------ EXCERPTED DATA ------
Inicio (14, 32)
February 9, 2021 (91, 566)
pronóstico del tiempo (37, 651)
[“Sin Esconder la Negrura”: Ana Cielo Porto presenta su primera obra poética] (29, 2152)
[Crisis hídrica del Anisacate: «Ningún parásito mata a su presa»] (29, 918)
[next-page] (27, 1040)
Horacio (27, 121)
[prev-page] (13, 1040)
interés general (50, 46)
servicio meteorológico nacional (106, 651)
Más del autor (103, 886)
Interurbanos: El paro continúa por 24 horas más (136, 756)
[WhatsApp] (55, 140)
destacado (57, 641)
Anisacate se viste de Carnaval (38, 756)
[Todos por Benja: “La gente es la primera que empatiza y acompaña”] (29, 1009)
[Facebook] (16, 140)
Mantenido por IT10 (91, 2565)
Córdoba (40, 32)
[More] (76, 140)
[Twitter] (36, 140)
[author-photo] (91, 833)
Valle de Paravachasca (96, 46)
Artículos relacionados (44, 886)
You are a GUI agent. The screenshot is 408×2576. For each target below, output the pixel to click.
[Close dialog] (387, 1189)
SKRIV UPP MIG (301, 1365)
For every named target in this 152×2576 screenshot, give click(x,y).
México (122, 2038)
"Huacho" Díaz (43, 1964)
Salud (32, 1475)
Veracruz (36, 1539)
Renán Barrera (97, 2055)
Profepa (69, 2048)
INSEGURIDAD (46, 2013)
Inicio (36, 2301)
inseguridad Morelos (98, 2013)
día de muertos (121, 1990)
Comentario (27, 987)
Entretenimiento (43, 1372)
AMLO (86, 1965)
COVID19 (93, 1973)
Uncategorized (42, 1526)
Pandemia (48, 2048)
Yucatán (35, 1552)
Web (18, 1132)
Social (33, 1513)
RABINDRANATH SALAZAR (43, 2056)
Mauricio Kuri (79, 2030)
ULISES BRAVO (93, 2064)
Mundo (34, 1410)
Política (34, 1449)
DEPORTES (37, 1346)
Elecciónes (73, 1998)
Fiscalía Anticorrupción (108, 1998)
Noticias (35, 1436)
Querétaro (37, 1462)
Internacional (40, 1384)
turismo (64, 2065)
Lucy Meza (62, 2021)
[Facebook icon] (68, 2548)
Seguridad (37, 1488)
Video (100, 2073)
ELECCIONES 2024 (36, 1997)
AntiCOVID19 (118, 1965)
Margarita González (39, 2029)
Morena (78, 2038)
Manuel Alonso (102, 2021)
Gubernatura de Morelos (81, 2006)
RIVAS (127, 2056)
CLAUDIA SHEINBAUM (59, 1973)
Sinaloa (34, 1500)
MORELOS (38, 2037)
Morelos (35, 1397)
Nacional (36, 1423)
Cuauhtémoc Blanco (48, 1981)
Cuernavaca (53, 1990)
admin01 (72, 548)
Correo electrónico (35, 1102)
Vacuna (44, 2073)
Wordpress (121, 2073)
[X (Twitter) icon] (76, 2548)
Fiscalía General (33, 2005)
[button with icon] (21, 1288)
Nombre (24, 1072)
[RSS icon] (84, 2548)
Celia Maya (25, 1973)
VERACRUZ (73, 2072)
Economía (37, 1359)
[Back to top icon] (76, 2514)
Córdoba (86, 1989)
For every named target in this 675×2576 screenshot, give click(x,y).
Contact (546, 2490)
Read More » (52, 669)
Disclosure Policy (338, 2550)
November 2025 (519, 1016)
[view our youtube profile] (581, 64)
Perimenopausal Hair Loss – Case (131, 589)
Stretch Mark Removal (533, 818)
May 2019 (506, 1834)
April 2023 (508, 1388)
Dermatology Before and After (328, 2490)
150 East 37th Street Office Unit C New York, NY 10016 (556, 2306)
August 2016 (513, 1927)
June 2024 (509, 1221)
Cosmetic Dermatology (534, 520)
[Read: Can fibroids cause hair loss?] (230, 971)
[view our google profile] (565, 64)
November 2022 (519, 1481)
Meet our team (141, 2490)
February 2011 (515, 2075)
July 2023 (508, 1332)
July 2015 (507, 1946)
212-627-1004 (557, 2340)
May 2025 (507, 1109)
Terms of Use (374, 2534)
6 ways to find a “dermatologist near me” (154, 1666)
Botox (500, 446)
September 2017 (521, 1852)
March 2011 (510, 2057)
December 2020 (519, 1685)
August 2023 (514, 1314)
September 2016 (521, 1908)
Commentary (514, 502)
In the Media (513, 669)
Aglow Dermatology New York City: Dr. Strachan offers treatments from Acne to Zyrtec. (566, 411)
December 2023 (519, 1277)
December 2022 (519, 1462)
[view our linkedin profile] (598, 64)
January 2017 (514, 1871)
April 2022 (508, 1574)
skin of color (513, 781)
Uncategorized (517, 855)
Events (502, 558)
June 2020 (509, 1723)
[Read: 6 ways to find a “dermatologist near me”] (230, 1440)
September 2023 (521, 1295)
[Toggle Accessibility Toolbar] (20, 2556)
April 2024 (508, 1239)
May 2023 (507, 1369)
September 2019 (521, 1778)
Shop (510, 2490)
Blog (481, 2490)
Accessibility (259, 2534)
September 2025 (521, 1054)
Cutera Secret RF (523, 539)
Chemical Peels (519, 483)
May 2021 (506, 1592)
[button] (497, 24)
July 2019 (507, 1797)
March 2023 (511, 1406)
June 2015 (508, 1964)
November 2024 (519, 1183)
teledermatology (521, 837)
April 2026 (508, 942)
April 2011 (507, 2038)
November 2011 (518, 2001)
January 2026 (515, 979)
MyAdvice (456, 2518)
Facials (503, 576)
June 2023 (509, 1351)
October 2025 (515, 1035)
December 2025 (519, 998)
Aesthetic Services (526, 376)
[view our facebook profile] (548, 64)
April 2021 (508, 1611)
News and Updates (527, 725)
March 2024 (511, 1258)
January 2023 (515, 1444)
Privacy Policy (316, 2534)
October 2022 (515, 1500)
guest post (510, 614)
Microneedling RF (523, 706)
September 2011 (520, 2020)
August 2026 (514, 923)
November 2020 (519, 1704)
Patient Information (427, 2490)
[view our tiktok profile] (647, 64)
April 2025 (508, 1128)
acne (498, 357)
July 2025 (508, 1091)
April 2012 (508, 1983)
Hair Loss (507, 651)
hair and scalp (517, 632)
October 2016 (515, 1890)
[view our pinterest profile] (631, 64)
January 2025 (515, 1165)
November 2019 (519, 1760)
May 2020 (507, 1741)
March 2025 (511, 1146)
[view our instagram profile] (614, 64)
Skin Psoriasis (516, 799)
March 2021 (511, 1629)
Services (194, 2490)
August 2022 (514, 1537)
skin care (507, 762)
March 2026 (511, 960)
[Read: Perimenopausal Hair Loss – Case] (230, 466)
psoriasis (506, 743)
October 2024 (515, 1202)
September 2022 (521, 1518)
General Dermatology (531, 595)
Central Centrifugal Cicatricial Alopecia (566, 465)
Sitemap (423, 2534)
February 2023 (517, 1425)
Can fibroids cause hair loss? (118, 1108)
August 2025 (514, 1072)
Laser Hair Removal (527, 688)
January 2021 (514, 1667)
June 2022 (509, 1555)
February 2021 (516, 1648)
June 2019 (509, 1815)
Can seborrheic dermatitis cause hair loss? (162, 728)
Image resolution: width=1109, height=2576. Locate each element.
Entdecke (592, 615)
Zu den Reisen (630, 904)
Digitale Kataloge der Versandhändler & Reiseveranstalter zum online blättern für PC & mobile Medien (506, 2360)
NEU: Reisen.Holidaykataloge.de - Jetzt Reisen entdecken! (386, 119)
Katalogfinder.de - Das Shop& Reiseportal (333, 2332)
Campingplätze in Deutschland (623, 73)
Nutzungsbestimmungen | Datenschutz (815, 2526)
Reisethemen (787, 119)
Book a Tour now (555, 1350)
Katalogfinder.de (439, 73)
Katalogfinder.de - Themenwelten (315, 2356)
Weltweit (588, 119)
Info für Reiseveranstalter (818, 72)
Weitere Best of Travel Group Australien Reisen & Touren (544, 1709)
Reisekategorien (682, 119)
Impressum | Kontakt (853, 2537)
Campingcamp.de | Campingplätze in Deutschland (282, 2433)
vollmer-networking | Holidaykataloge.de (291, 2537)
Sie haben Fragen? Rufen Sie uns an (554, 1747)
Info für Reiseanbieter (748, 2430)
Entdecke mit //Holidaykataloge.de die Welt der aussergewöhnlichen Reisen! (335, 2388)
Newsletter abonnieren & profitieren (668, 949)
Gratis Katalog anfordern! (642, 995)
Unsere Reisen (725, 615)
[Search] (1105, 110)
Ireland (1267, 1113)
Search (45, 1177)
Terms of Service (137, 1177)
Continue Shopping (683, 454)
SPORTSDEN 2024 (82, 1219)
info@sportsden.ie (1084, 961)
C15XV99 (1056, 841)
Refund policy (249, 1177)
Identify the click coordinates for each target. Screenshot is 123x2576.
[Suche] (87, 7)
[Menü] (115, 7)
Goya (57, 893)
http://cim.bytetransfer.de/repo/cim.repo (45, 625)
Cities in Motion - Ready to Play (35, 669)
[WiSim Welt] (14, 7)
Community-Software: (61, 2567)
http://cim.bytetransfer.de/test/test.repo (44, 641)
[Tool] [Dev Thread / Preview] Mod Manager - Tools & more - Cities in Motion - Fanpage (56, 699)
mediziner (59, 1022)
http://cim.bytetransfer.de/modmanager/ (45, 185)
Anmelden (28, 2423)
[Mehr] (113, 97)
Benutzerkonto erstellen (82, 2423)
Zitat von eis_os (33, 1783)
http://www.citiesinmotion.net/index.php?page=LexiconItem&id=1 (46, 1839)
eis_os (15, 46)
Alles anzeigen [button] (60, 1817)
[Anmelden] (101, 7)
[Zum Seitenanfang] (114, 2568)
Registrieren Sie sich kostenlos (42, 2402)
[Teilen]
------
The answer must be every line from the entries above that holds the string "named".

For every named target in this 152×2576 screenshot, give click(x,y).
For every named target in this 675×2576 screenshot, give click(x,y).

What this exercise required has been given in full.